>> start SUPPLIED INFORMATION
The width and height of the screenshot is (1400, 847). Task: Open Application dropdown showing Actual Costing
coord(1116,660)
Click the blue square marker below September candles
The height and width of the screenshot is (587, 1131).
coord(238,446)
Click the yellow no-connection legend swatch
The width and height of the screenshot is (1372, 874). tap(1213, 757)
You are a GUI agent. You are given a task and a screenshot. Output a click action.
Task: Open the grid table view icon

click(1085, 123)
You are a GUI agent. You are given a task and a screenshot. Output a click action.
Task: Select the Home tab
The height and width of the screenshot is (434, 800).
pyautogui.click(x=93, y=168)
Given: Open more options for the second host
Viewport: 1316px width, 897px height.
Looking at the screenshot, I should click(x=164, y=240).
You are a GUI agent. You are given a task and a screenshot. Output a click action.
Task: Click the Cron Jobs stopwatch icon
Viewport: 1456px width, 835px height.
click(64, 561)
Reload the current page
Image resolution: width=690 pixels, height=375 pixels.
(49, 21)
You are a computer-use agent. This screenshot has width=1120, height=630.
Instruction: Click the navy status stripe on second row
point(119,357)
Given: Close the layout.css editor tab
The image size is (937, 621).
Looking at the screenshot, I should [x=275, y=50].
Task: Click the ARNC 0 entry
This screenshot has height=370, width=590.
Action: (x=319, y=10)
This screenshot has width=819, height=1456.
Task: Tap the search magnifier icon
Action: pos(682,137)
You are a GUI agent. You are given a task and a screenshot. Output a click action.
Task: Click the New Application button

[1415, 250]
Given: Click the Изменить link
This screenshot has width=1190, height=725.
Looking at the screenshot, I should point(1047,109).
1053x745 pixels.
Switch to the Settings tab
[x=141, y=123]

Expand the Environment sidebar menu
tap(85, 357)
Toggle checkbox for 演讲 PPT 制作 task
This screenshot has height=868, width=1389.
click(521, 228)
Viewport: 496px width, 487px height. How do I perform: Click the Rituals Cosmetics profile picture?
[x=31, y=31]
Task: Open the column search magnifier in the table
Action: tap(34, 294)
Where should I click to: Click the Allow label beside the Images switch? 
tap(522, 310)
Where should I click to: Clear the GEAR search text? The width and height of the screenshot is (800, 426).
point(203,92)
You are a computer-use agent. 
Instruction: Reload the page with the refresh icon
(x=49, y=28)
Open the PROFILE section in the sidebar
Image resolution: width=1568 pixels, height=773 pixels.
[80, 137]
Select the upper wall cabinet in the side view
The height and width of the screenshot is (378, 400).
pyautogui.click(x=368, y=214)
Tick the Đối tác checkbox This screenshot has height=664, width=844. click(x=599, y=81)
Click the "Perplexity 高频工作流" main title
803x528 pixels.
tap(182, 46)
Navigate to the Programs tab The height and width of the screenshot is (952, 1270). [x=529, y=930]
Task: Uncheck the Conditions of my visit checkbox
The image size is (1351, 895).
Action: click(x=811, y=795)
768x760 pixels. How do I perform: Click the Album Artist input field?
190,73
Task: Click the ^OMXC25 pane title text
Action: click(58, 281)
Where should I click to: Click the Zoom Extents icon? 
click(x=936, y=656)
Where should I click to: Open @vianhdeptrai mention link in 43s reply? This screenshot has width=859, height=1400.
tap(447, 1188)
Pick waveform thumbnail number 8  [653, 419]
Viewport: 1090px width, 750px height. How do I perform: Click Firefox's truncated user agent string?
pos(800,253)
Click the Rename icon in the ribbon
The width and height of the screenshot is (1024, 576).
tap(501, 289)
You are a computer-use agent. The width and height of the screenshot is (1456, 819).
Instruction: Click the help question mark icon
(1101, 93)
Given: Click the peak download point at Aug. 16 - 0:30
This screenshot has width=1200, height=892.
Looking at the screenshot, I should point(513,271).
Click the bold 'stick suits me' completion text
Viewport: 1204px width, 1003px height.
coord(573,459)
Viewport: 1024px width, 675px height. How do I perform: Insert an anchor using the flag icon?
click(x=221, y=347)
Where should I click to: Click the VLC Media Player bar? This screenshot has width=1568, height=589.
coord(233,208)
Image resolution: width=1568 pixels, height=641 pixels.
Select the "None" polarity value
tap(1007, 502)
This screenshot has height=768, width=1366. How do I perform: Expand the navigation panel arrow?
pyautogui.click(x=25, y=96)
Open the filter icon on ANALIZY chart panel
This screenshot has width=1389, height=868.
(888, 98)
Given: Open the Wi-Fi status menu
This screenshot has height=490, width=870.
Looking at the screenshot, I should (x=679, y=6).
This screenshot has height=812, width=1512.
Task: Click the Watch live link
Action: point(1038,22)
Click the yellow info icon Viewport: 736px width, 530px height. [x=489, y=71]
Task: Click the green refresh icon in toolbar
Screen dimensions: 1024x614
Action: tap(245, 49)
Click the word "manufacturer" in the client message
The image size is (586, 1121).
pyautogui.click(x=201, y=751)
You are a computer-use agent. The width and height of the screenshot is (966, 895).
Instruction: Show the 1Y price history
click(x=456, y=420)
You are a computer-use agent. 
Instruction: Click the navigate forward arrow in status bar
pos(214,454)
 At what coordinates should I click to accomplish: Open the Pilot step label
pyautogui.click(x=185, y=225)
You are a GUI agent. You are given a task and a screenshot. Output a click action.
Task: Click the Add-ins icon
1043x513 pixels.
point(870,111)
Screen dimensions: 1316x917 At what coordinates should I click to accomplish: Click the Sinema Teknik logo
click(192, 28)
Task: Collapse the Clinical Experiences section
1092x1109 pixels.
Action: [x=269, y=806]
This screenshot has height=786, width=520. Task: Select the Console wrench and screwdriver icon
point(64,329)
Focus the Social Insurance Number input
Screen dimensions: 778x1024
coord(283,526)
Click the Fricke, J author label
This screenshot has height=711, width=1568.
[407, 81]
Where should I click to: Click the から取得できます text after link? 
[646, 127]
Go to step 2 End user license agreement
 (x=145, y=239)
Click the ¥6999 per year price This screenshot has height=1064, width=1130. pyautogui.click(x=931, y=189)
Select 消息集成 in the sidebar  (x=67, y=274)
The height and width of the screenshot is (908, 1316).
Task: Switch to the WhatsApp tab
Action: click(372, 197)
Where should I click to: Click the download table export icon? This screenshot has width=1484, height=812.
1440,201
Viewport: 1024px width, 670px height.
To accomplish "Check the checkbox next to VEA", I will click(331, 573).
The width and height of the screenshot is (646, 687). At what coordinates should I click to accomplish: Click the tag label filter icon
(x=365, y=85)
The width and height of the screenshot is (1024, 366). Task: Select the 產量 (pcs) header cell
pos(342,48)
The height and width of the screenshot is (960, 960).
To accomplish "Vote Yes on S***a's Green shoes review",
>> end SUPPLIED INFORMATION
WRITTEN INSTRUCTION: Copy out every entry again, swapping "Viewport" for "Window" wherever it occurs and changing nothing else.

RESULT BELOW:
The width and height of the screenshot is (1400, 847). Task: Open Application dropdown showing Actual Costing
coord(1116,660)
Click the blue square marker below September candles
The height and width of the screenshot is (587, 1131).
coord(238,446)
Click the yellow no-connection legend swatch
The width and height of the screenshot is (1372, 874). tap(1213, 757)
You are a GUI agent. You are given a task and a screenshot. Output a click action.
Task: Open the grid table view icon

click(1085, 123)
You are a GUI agent. You are given a task and a screenshot. Output a click action.
Task: Select the Home tab
The height and width of the screenshot is (434, 800).
pyautogui.click(x=93, y=168)
Given: Open more options for the second host
Window: 1316px width, 897px height.
Looking at the screenshot, I should click(x=164, y=240).
You are a GUI agent. You are given a task and a screenshot. Output a click action.
Task: Click the Cron Jobs stopwatch icon
Window: 1456px width, 835px height.
click(64, 561)
Reload the current page
Image resolution: width=690 pixels, height=375 pixels.
(49, 21)
You are a computer-use agent. This screenshot has width=1120, height=630.
Instruction: Click the navy status stripe on second row
point(119,357)
Given: Close the layout.css editor tab
The image size is (937, 621).
Looking at the screenshot, I should [x=275, y=50].
Task: Click the ARNC 0 entry
This screenshot has height=370, width=590.
Action: (x=319, y=10)
This screenshot has width=819, height=1456.
Task: Tap the search magnifier icon
Action: pos(682,137)
You are a GUI agent. You are given a task and a screenshot. Output a click action.
Task: Click the New Application button

[1415, 250]
Given: Click the Изменить link
This screenshot has width=1190, height=725.
Looking at the screenshot, I should point(1047,109).
1053x745 pixels.
Switch to the Settings tab
[x=141, y=123]

Expand the Environment sidebar menu
tap(85, 357)
Toggle checkbox for 演讲 PPT 制作 task
This screenshot has height=868, width=1389.
click(521, 228)
Window: 496px width, 487px height. How do I perform: Click the Rituals Cosmetics profile picture?
[x=31, y=31]
Task: Open the column search magnifier in the table
Action: tap(34, 294)
Where should I click to: Click the Allow label beside the Images switch? 
tap(522, 310)
Where should I click to: Clear the GEAR search text? The width and height of the screenshot is (800, 426).
point(203,92)
You are a computer-use agent. 
Instruction: Reload the page with the refresh icon
(x=49, y=28)
Open the PROFILE section in the sidebar
Image resolution: width=1568 pixels, height=773 pixels.
[80, 137]
Select the upper wall cabinet in the side view
The height and width of the screenshot is (378, 400).
pyautogui.click(x=368, y=214)
Tick the Đối tác checkbox This screenshot has height=664, width=844. click(x=599, y=81)
Click the "Perplexity 高频工作流" main title
803x528 pixels.
tap(182, 46)
Navigate to the Programs tab The height and width of the screenshot is (952, 1270). [x=529, y=930]
Task: Uncheck the Conditions of my visit checkbox
The image size is (1351, 895).
Action: click(x=811, y=795)
768x760 pixels. How do I perform: Click the Album Artist input field?
190,73
Task: Click the ^OMXC25 pane title text
Action: click(58, 281)
Where should I click to: Click the Zoom Extents icon? 
click(x=936, y=656)
Where should I click to: Open @vianhdeptrai mention link in 43s reply? This screenshot has width=859, height=1400.
tap(447, 1188)
Pick waveform thumbnail number 8  [653, 419]
Window: 1090px width, 750px height. How do I perform: Click Firefox's truncated user agent string?
pos(800,253)
Click the Rename icon in the ribbon
The width and height of the screenshot is (1024, 576).
tap(501, 289)
You are a computer-use agent. The width and height of the screenshot is (1456, 819).
Instruction: Click the help question mark icon
(1101, 93)
Given: Click the peak download point at Aug. 16 - 0:30
This screenshot has width=1200, height=892.
Looking at the screenshot, I should point(513,271).
Click the bold 'stick suits me' completion text
Window: 1204px width, 1003px height.
coord(573,459)
Window: 1024px width, 675px height. How do I perform: Insert an anchor using the flag icon?
click(x=221, y=347)
Where should I click to: Click the VLC Media Player bar? This screenshot has width=1568, height=589.
coord(233,208)
Image resolution: width=1568 pixels, height=641 pixels.
Select the "None" polarity value
tap(1007, 502)
This screenshot has height=768, width=1366. How do I perform: Expand the navigation panel arrow?
pyautogui.click(x=25, y=96)
Open the filter icon on ANALIZY chart panel
This screenshot has width=1389, height=868.
(888, 98)
Given: Open the Wi-Fi status menu
This screenshot has height=490, width=870.
Looking at the screenshot, I should (x=679, y=6).
This screenshot has height=812, width=1512.
Task: Click the Watch live link
Action: point(1038,22)
Click the yellow info icon Window: 736px width, 530px height. [x=489, y=71]
Task: Click the green refresh icon in toolbar
Screen dimensions: 1024x614
Action: tap(245, 49)
Click the word "manufacturer" in the client message
The image size is (586, 1121).
pyautogui.click(x=201, y=751)
You are a computer-use agent. The width and height of the screenshot is (966, 895).
Instruction: Show the 1Y price history
click(x=456, y=420)
You are a computer-use agent. 
Instruction: Click the navigate forward arrow in status bar
pos(214,454)
 At what coordinates should I click to accomplish: Open the Pilot step label
pyautogui.click(x=185, y=225)
You are a GUI agent. You are given a task and a screenshot. Output a click action.
Task: Click the Add-ins icon
1043x513 pixels.
point(870,111)
Screen dimensions: 1316x917 At what coordinates should I click to accomplish: Click the Sinema Teknik logo
click(192, 28)
Task: Collapse the Clinical Experiences section
1092x1109 pixels.
Action: [x=269, y=806]
This screenshot has height=786, width=520. Task: Select the Console wrench and screwdriver icon
point(64,329)
Focus the Social Insurance Number input
Screen dimensions: 778x1024
coord(283,526)
Click the Fricke, J author label
This screenshot has height=711, width=1568.
[407, 81]
Where should I click to: Click the から取得できます text after link? 
[646, 127]
Go to step 2 End user license agreement
 (x=145, y=239)
Click the ¥6999 per year price This screenshot has height=1064, width=1130. pyautogui.click(x=931, y=189)
Select 消息集成 in the sidebar  (x=67, y=274)
The height and width of the screenshot is (908, 1316).
Task: Switch to the WhatsApp tab
Action: click(372, 197)
Where should I click to: Click the download table export icon? This screenshot has width=1484, height=812.
1440,201
Window: 1024px width, 670px height.
To accomplish "Check the checkbox next to VEA", I will click(331, 573).
The width and height of the screenshot is (646, 687). At what coordinates should I click to accomplish: Click the tag label filter icon
(x=365, y=85)
The width and height of the screenshot is (1024, 366). Task: Select the 產量 (pcs) header cell
pos(342,48)
The height and width of the screenshot is (960, 960).
To accomplish "Vote Yes on S***a's Green shoes review",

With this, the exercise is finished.